Conejos
Solo el 10 % de la población española se considera clase trabajadora. Escondemos la identidad. No está bien visto ser trabajador. Presumir de orígenes humildes sí
Aborto. Se llamaba Concha y necesitaba abortar. Tenía veintinueve años, cinco hijas, mucho agobio y nada de dinero. España, que aún no era Europa, no permitía el aborto. Algunas chicas iban a Londres. Esa opción no existía para Concha. Era verano. Ella estaba en el Perelló, en el apartamento familiar de su padre, y le dieron un contacto: abortos clandestinos en València.
Primer obstáculo: cómo llegar a València. Tenía el carné, pero no recordaba conducir. Se puso a hacer prácticas con una amiga en un 127 amarillo. Aquello funcionó.
Segundo obstáculo: el dinero. Su marido no quería que abortara. Su hermana no podía prestarle el dinero porque necesitaba la autorización de su marido. Solo le quedaba su padre. Acudió a él. El hombre vendió los conejos que criaba y acabó de juntar los billetes.
Ella, valiente, se montó en el 127. Sola. Sin nadie. Dejó a las cinco niñas con aquella amiga que la había enseñado a conducir y le guardaba el secreto. A la hija mayor, de nueve años, le pidió que cuidara de sus hermanas –de ocho, siete, cinco y un años– si a ella le ocurría algo. Así llegó, al volante, hasta la plaza del Xúquer. Había varias parejas sentadas en los bancos. Disimulaban. Esperaban. La persona de enlace se les acercó y les dijo que tenían la sospecha de que estaban vigilando el piso clandestino donde se practicaban los abortos ilegales. Se iba a suspender la cita. Concha se agobió. No podía volver al Perelló sin solucionarlo. No podía seguir con ese embarazo en su útero y en su mente. Propuso que fueran a su casa. Que lo hicieran allí, en su piso de València, vacío en esos días del verano. Allá se fueron. Eran cuatro mujeres. Tendieron una sábana encima de la mesa del comedor. Allí, donde comían y bebían, abortó Concha. A pelo. Era noche cerrada cuando regresó al Perelló, tan lejos de Europa.
Trabajo.

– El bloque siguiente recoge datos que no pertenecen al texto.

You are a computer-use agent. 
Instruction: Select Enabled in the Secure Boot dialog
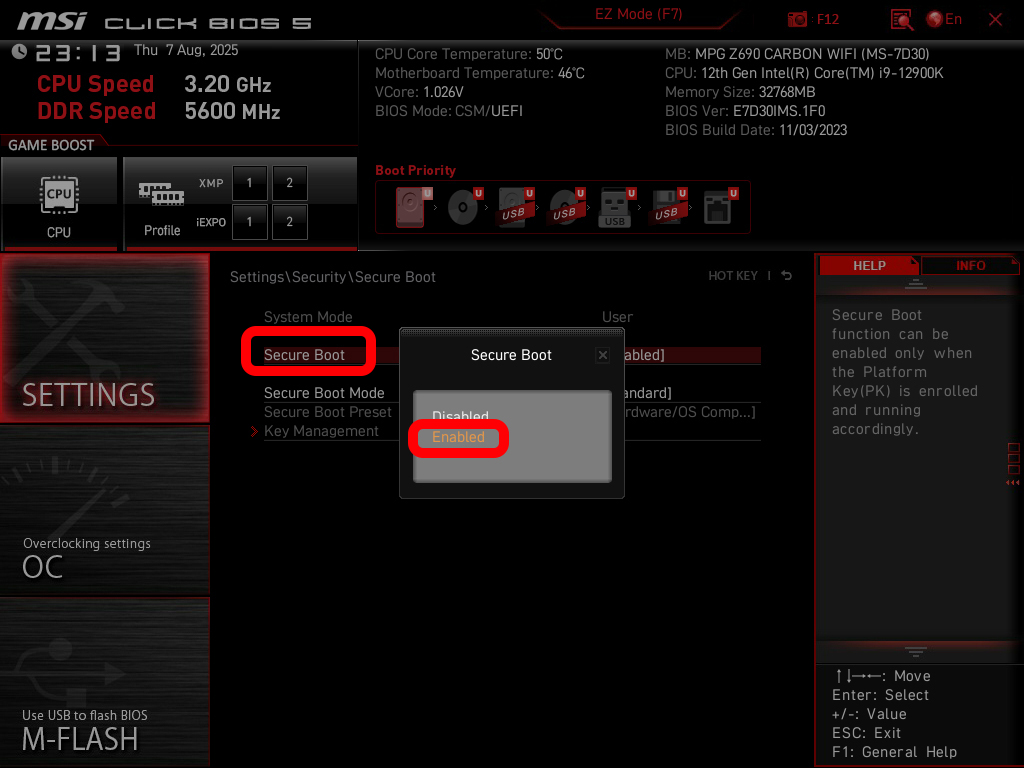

Se montaban en el autobús y decían adiós por la ventanilla. Marchaban a Francia, a la vendimia. No sabían cuánto costaba un franco ni cómo podrían entenderse con los franceses. Pero se subían al autobús, qué remedio. Les esperaba un largo viaje en un tren desvencijado. Eran los días del final del verano, pero no había lugar para melancolías ni últimas tardes con Teresa. Miles de valencianos siguieron ese duro camino, especialmente en los 60, en los 70, en los 80. Llegaban allí, y entre sacos de paja para dormir y todas las horas para trabajar, de repente descubrían Europa: las mujeres distintas, la libertad en el baile, la ausencia de miedo. No hacía falta el Erasmus ni el turismo lowcost: descubrían Europa a base de doblar la espalda e hincar las rodillas y mirar. Una vida dura. Hoy, solo el 10 % de la población española se considera clase trabajadora. Escondemos la identidad. No está bien visto ser trabajador. Presumir de orígenes humildes sí, pero ser trabajador no. Suena a fracaso. Trabajar: fracaso. Una victoria mental del peor neoliberalismo americano que ha colonizado Europa.

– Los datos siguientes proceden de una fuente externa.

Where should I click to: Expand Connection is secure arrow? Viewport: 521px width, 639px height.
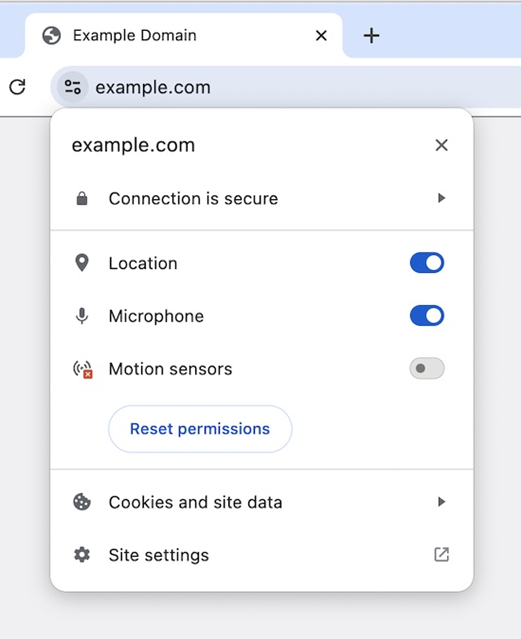[441, 198]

Exilio. Manuela Ballester tuvo que salir de València por una Europa enzarzada en odios. El exilio fue su patria. Durante toda su vida y más allá se la ha llamado la mujer de Renau. Fue mucho más. Pintora, ilustradora, cartelista. Ahora, La Nau le dedica en València la primera exposición integral de su vida. Casi cuatrocientas obras y documentos. Brilla, por su especial simbolismo, un cuadro. Se titula Recuerdo de Valencia. Una mujer da la espalda a un mar con barcas en la playa. Ballester, que pintó ese óleo sobre tabla en el fatídico año de 1939, tardaría décadas en volver a ver ese mar, su tierra. Le esperaba México, Berlín oriental, todos los surcos del exilio errante que motivó una Europa secuestrada por el fanatismo y la intolerancia.
A veces han sido unos conejos.
Otras veces, las uvas de una ira de miseria.
Incluso un simple cuadro.
Hay muchas Europas íntimas que trascienden las urnas. Pero todas acaban lastradas, o salvadas, por ellas.